* **Soal Latihan**:
A. Sebutkan semua kegiatan yang dilakukan para lansia ketika berkumpul di kawasan Prapanca menurut teks tentang lansia di bawah ini.
B. Teruskan teks tentang penuaan aktif para lansia mulai dari kalimat terakhirnya.

* **Teks Latihan**:
============

Program-program rehabilitasi sosial lansia yang kini dijalankan Kemensos banyak belajar dari filosofi seperti itu: membangun dukungan berbasis komunitas, mengajak anak muda, dan menciptakan lingkungan yang “ramah hati”.
 
“Lansia bahagia bukan hanya karena diberi makanan bergizi. Tapi karena merasa punya teman, punya tempat, dan masih dianggap berarti,” ujar Suratna.
 
Bagi Saparinah, aktivitas sosial tetap menjadi bagian dari hidup. Ia memang jarang keluar rumah, tetapi masih terhubung dengan komunitas lansia di kawasan Prapanca, Jakarta. Di sana, lansia berkumpul untuk senam, bernyanyi, atau sekadar berbincang santai.
 
“Ada senam, ada nyanyi, tergantung yang datang,” tuturnya.



Kegiatan sederhana itu menunjukkan bahwa penuaan aktif tidak selalu berarti sibuk. Kadang, cukup dengan hadir dan saling menyapa, kehidupan menjadi lebih bermakna.

============

* **Cuplikan Catatan**:
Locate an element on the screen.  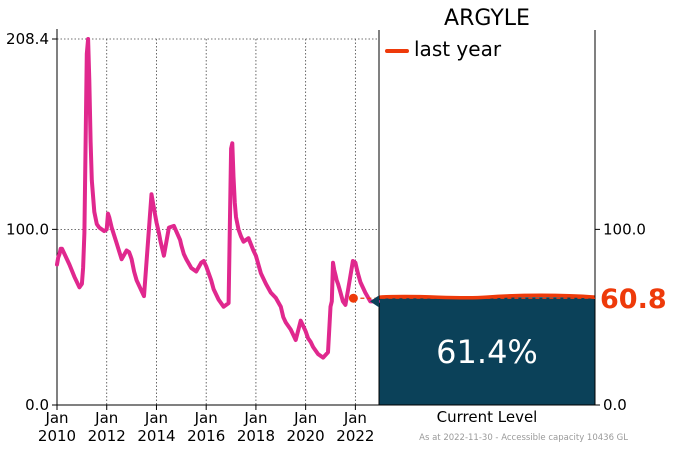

============

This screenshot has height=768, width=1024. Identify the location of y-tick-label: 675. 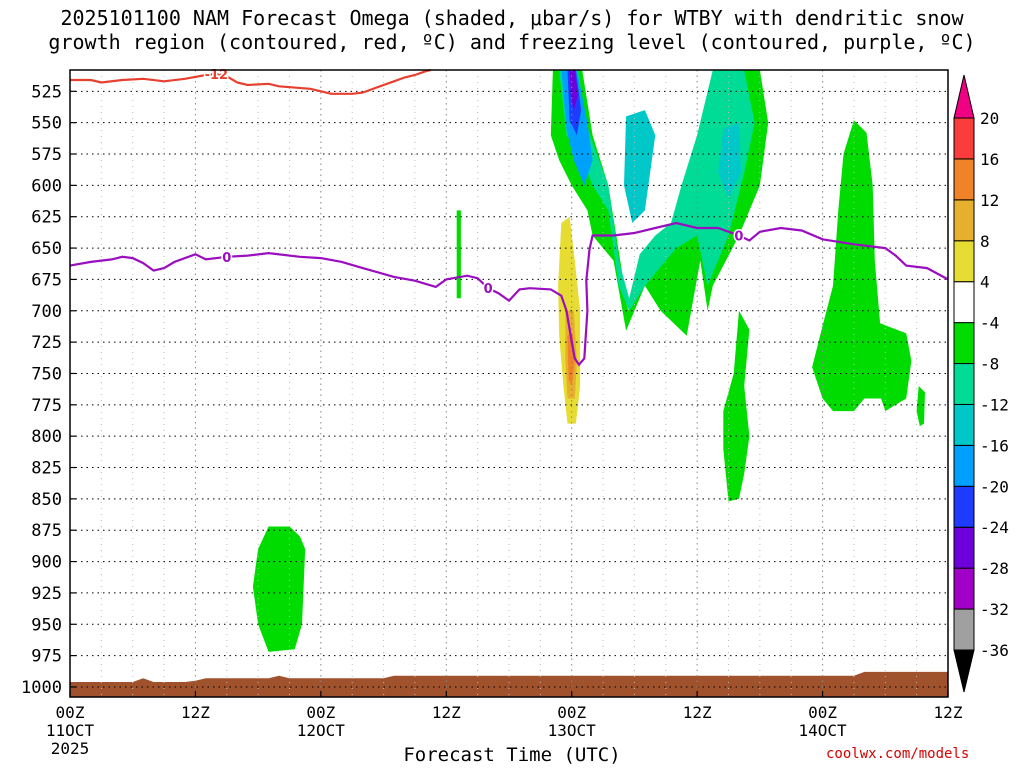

============

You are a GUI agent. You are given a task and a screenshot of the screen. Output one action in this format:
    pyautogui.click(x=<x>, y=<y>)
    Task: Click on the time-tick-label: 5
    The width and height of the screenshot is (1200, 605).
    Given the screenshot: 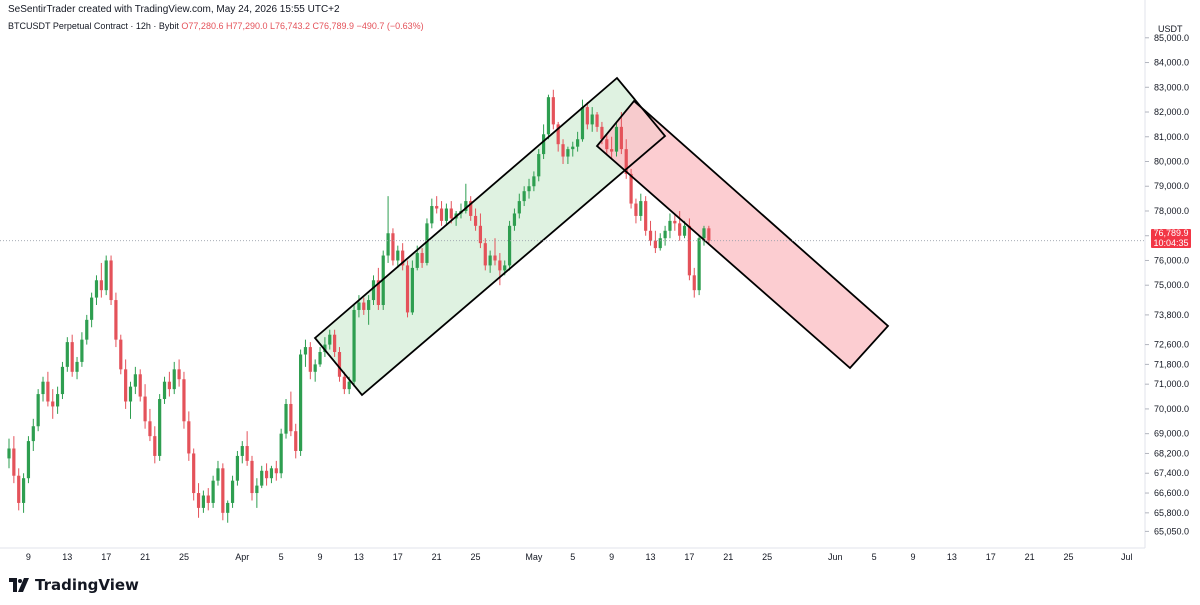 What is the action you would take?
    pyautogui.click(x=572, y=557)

============

* **Kunci Jawaban**:
A. Senam, bernyanyi, dan berbincang santai.

B.
Sepanjang hidupnya, Saparinah Sadli memegang satu keyakinan sederhana: bahwa manusia harus terus berpikir dan berbuat baik, tidak peduli usia. Ia tumbuh pada masa perjuangan, mengajar di era transisi, dan kini menikmati masa senja dengan damai.
 
“Saya bersyukur. Dulu saya banyak dibantu orang, sekarang saya hanya ingin hidup dengan tenang,” ujarnya.
 
Namun dalam ketenangan itu, tersimpan warisan moral yang besar. Ia mengajarkan bahwa menjadi tua bukan berarti berhenti, melainkan kesempatan untuk berbagi kebijaksanaan.
 

Sebuah Kolaborasi: Dari Kampus ke Kebijakan


Peresmian Lobby Saparinah Sadli juga menandai arah baru hubungan antara dunia akademik dan kebijakan sosial.

UI dan Kemensos sepakat untuk menjajaki kolaborasi yang tak berhenti di meja seremonial: riset terapan, program lapangan mahasiswa, hingga pembentukan komunitas pendamping lansia.
 
“Kami ingin teori dan kebijakan saling menguatkan. Apa yang ditemukan di lapangan bisa diuji secara ilmiah, dan sebaliknya,  hasil penelitian bisa diterapkan dalam program sosial,” kata Suratna.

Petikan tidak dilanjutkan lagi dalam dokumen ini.